‘Trump’s Trade War’ airs Tuesday

Tim Grucza, right, filming along one of the narrow alleys of old Beijing with soundman Luo Hao. Grucza is using a hand-held DSLR to keep a low profile while filming in public. (Emma Schwartz/FRONTLINE)

By Haley Samsel

President Trump’s decision to impose tariffs on billions of dollars of Chinese imports has captured headlines for the past year, most recently with Chinese negotiators set to arrive in Washington next week for trade talks. But what’s behind the conflict, and how does it affect American and Chinese industry?

Those questions are at the heart of “Trump’s Trade War,” a new FRONTLINE documentary produced in partnership with National Public Radio and IRW that will air Tuesday.

Laura Sullivan, an NPR correspondent, has been working with FRONTLINE producer Rick Young and his team, co-producers Fritz Kramer and Emma Schwartz and IRW-FRONTLINE Fellow Emily Crawford, to explore what led to Trump’s decision to confront China and how the growing rivalry between the two countries extends far beyond trade and tariffs.

Frontline shooting in Middletown, OH
NPR correspondent  Laura Sullivan waits while the camera crew films. (Emma Schwartz/FRONTLINE)
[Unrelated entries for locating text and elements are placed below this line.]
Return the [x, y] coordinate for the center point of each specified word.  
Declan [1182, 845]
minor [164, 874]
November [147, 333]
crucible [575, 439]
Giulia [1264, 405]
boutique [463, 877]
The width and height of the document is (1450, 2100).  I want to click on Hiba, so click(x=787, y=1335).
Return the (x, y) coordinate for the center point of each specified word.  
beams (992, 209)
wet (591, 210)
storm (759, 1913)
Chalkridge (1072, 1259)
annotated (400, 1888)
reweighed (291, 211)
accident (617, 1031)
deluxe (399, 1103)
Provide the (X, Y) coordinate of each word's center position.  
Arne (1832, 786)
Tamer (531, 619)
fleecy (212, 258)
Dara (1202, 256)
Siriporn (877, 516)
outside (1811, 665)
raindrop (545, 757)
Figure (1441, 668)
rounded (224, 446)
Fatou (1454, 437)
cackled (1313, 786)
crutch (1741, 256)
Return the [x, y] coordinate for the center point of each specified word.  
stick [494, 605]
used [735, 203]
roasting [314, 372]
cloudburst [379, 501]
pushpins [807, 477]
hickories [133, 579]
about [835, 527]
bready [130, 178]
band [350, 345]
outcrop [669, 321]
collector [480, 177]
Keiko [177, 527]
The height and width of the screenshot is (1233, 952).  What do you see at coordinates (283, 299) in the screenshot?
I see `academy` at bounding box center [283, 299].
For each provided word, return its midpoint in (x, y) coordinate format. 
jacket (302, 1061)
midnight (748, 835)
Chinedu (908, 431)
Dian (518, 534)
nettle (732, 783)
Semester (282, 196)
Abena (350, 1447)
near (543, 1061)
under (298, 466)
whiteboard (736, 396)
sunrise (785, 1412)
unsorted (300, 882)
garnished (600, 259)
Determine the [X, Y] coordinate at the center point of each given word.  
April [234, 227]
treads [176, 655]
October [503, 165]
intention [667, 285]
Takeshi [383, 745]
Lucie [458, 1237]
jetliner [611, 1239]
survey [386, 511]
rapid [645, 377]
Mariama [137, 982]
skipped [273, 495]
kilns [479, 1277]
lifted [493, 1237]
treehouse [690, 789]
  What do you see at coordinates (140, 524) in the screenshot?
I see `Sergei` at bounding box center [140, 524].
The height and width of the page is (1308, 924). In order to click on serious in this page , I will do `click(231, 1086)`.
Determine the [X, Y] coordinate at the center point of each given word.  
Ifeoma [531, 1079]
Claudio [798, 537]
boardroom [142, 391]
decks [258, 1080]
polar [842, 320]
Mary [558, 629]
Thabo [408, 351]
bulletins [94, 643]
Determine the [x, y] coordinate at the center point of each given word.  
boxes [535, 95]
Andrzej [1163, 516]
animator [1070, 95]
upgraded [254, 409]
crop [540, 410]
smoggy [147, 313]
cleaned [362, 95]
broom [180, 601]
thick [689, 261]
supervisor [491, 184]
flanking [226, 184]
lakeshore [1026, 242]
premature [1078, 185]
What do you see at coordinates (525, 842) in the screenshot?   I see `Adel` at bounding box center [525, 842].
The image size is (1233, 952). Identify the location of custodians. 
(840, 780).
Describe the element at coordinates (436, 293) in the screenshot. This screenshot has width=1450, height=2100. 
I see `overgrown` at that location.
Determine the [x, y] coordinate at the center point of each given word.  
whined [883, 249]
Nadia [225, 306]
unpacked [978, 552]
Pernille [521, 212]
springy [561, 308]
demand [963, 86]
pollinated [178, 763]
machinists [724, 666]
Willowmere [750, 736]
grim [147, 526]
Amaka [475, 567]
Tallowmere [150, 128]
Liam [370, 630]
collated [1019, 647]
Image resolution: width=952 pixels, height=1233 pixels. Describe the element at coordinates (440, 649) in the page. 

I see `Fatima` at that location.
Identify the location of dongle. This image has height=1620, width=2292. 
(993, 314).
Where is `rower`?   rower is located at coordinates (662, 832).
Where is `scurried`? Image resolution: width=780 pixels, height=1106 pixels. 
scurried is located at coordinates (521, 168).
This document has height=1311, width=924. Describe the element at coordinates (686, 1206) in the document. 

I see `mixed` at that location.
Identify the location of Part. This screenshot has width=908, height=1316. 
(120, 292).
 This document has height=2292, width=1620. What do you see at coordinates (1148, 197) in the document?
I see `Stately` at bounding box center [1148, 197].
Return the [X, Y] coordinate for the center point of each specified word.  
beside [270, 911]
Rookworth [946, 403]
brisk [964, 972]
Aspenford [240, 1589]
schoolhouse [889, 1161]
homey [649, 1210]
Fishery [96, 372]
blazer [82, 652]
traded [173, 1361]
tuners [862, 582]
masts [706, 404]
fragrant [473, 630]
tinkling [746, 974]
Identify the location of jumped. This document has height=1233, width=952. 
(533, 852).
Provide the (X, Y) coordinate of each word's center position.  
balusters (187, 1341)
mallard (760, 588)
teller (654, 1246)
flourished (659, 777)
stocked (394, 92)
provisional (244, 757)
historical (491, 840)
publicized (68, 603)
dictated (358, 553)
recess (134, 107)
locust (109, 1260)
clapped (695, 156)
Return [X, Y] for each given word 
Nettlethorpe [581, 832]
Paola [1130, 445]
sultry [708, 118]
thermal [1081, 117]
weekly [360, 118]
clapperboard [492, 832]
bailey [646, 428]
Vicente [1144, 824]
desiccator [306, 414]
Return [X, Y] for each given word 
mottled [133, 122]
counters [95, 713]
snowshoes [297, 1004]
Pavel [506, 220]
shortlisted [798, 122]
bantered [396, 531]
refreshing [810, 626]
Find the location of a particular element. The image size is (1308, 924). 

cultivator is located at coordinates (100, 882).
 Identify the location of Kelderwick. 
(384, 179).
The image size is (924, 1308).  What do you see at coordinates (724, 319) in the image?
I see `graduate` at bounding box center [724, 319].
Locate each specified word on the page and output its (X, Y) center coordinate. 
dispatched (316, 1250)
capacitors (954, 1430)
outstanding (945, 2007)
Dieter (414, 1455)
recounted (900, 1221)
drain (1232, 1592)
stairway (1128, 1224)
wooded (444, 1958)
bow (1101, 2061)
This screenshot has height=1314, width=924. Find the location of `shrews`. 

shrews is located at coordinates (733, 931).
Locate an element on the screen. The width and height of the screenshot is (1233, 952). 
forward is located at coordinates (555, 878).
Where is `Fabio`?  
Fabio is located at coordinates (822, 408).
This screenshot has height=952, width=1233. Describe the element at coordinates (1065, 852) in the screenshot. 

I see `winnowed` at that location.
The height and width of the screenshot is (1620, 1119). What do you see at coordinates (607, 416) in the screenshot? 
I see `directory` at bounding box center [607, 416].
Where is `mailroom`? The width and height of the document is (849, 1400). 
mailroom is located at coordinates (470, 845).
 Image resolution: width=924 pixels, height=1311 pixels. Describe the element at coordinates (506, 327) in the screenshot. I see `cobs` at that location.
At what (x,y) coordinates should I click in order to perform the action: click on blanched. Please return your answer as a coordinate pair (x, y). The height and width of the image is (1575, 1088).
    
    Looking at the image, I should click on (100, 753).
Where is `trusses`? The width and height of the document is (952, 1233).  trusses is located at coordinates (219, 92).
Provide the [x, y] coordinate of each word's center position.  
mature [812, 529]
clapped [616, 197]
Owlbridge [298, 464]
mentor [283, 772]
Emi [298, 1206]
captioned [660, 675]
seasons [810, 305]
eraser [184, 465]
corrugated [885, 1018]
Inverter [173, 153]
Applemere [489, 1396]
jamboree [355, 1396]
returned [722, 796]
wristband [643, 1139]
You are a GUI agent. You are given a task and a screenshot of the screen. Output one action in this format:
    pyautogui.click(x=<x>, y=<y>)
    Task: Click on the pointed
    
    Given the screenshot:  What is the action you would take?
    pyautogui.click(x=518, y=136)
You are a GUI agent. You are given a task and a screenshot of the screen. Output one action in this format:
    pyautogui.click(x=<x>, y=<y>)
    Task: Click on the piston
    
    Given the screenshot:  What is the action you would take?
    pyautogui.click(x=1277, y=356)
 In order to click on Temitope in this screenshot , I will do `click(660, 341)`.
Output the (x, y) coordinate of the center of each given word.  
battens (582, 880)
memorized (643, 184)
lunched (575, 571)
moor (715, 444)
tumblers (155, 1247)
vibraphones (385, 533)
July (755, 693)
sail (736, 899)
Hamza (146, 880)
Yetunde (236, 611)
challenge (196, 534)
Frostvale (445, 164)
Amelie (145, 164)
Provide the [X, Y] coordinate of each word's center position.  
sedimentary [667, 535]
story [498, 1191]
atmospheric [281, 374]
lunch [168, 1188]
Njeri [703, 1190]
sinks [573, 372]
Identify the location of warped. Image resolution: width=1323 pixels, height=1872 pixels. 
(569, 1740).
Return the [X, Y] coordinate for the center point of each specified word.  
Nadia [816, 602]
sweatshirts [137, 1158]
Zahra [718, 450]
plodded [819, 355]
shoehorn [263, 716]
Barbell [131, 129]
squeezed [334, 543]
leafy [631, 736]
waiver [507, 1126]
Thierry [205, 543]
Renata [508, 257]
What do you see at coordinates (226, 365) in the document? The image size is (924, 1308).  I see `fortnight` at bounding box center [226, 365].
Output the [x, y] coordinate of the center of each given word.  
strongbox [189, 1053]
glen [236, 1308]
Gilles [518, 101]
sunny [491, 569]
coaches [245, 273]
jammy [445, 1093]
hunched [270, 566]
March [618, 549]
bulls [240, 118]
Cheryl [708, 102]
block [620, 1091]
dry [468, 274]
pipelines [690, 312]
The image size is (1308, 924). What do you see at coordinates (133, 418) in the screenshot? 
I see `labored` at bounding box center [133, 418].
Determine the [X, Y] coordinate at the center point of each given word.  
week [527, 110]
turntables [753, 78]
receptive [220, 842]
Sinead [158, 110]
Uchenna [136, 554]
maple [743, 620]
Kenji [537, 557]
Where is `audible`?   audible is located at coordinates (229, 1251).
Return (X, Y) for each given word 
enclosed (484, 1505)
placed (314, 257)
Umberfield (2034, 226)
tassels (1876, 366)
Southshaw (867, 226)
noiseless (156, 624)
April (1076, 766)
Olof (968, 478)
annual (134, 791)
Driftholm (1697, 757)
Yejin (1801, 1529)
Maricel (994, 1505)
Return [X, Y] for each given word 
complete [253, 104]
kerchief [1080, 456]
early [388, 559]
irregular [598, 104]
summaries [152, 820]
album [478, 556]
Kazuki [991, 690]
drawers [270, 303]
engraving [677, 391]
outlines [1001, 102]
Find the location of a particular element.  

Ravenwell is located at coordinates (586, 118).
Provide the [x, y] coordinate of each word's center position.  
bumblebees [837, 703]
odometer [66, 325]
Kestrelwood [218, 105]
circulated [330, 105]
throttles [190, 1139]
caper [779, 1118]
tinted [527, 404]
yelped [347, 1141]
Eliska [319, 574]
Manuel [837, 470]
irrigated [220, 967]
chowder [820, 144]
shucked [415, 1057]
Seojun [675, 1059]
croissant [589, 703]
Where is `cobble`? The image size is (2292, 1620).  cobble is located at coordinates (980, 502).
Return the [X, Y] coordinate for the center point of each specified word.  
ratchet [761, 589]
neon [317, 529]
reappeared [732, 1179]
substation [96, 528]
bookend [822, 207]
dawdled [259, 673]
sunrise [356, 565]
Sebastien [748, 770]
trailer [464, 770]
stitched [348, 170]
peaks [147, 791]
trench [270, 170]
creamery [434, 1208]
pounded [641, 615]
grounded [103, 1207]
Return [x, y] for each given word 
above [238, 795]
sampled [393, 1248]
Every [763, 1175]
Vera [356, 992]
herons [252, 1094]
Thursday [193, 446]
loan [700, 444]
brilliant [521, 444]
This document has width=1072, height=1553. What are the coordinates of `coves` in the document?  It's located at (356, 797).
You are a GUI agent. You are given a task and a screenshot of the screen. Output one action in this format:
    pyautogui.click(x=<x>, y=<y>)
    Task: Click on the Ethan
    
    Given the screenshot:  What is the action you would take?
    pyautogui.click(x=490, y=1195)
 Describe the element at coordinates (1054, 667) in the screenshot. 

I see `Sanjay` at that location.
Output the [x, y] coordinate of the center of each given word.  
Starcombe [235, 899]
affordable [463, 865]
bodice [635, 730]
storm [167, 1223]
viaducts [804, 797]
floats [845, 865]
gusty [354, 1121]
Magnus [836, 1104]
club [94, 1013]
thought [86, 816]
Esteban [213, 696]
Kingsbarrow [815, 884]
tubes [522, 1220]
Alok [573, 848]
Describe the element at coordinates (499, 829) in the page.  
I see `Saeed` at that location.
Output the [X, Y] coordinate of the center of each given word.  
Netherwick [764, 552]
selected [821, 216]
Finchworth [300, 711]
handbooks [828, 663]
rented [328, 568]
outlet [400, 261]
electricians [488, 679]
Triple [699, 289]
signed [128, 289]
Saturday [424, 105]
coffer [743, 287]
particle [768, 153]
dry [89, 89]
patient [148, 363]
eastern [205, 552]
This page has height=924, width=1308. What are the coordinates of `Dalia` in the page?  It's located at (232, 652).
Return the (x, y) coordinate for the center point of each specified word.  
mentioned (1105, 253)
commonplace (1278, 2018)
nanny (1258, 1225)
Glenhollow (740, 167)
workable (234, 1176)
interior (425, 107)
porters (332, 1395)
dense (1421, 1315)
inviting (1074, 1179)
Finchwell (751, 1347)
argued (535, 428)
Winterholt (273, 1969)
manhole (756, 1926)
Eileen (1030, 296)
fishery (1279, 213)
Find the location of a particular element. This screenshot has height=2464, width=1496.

The stakes are high: Billions of dollars in trade between the U.S. and China, the stability of the system that has governed global trade for decades and the relationship between the world’s greatest powers.

But it’s also about much more. While American and Chinese officials say they will come to a trade agreement soon, the economic rivalry is far from over: In business and especially technology, the competition between American and Chinese businesses is expected to grow.